• **GETOONDE PASSAGE**:
——

In India vormen familieverplichtingen en armoede de twee hoofdmotieven om tot het verhandelen van lichamen en lichaamsdelen over te gaan. Niets illustreert dit beter dan het recente geval van een 22-jarige wees die door de eigenaar van het weeshuis onder de dekmantel van een huwelijk werd verkocht aan een 48-jarige boer en koopman om draagmoeder te worden voor hem en zijn kinderloze vrouw. Bij het draagmoederschap nemen vruchtbaarheidsexperts en het stel dat de draagmoeder contracteert tijdelijk bezit van haar lichaam.

——

• **BRONGEGEVENS**:

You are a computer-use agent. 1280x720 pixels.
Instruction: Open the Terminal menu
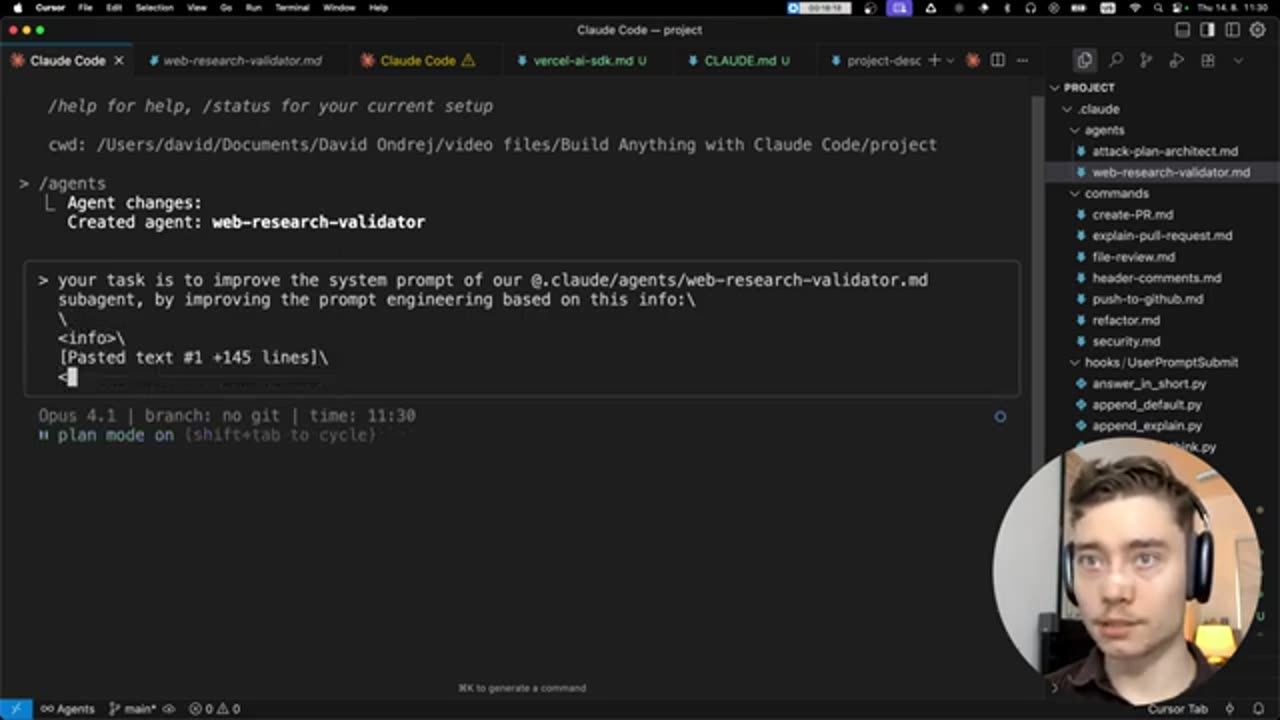(x=292, y=8)
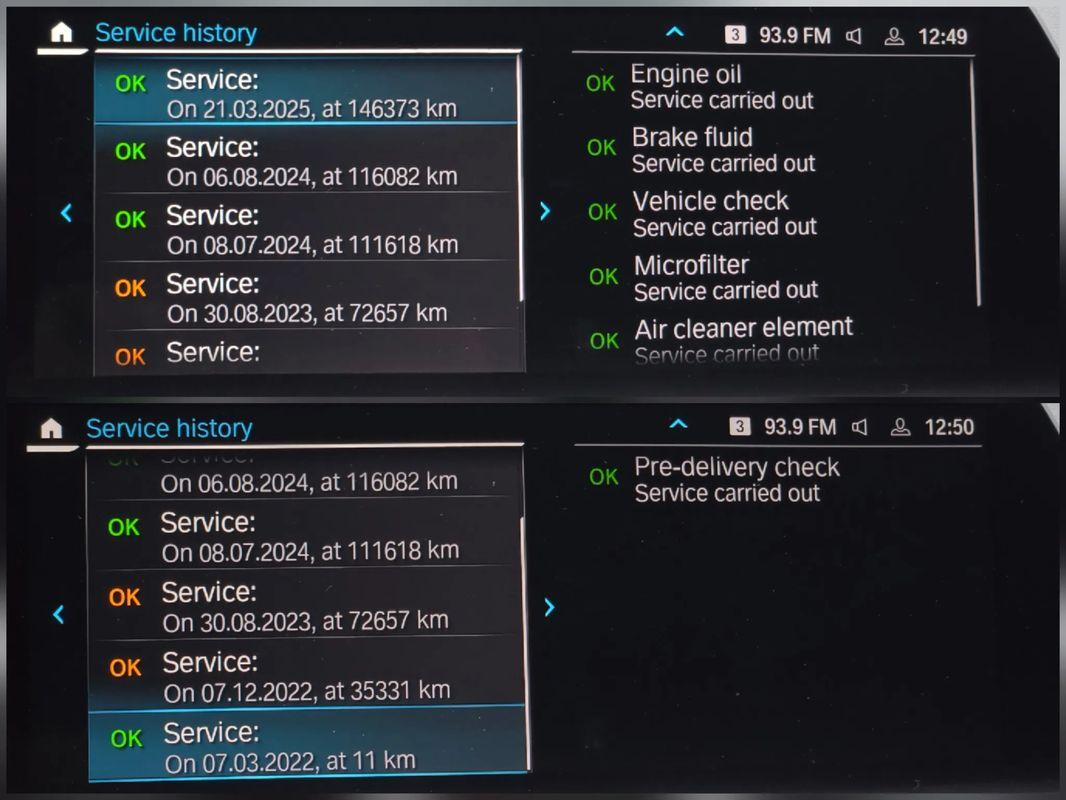Select service entry dated 21.03.2025
Viewport: 1066px width, 800px height.
click(x=305, y=91)
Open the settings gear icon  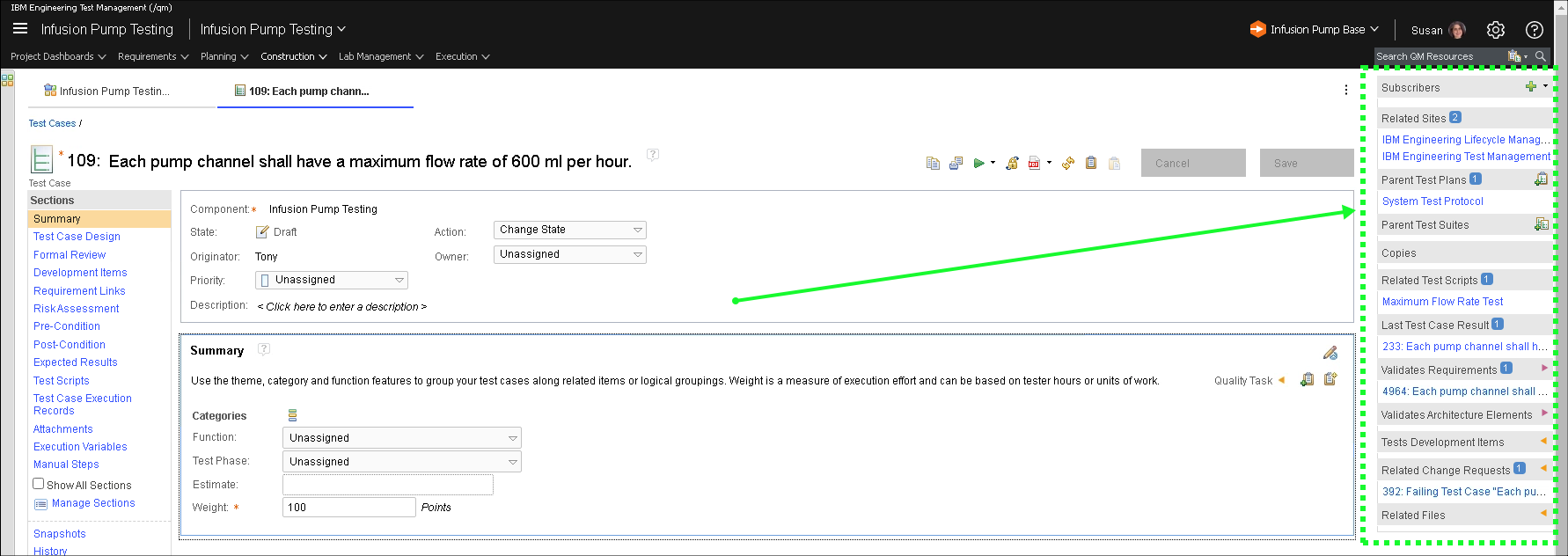pyautogui.click(x=1496, y=30)
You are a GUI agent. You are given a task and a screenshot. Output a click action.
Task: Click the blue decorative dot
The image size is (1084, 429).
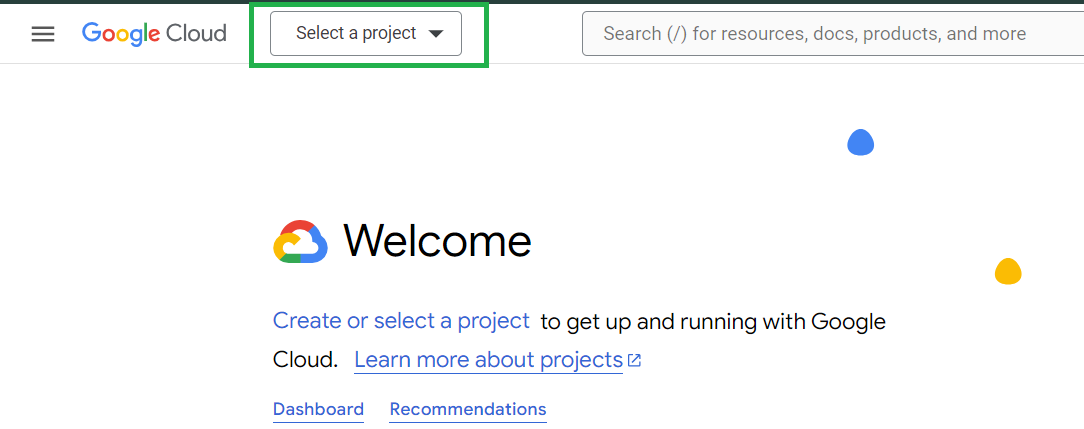(861, 143)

——

• **UIT TE VOEREN OPDRACHT**:
Geef een deel van de getoonde passage woordelijk weer. Begin bij de woorden "In India vormen" en stop na "van haar lichaam.".

• **UITWERKING**:
In India vormen familieverplichtingen en armoede de twee hoofdmotieven om tot het verhandelen van lichamen en lichaamsdelen over te gaan. Niets illustreert dit beter dan het recente geval van een 22-jarige wees die door de eigenaar van het weeshuis onder de dekmantel van een huwelijk werd verkocht aan een 48-jarige boer en koopman om draagmoeder te worden voor hem en zijn kinderloze vrouw. Bij het draagmoederschap nemen vruchtbaarheidsexperts en het stel dat de draagmoeder contracteert tijdelijk bezit van haar lichaam.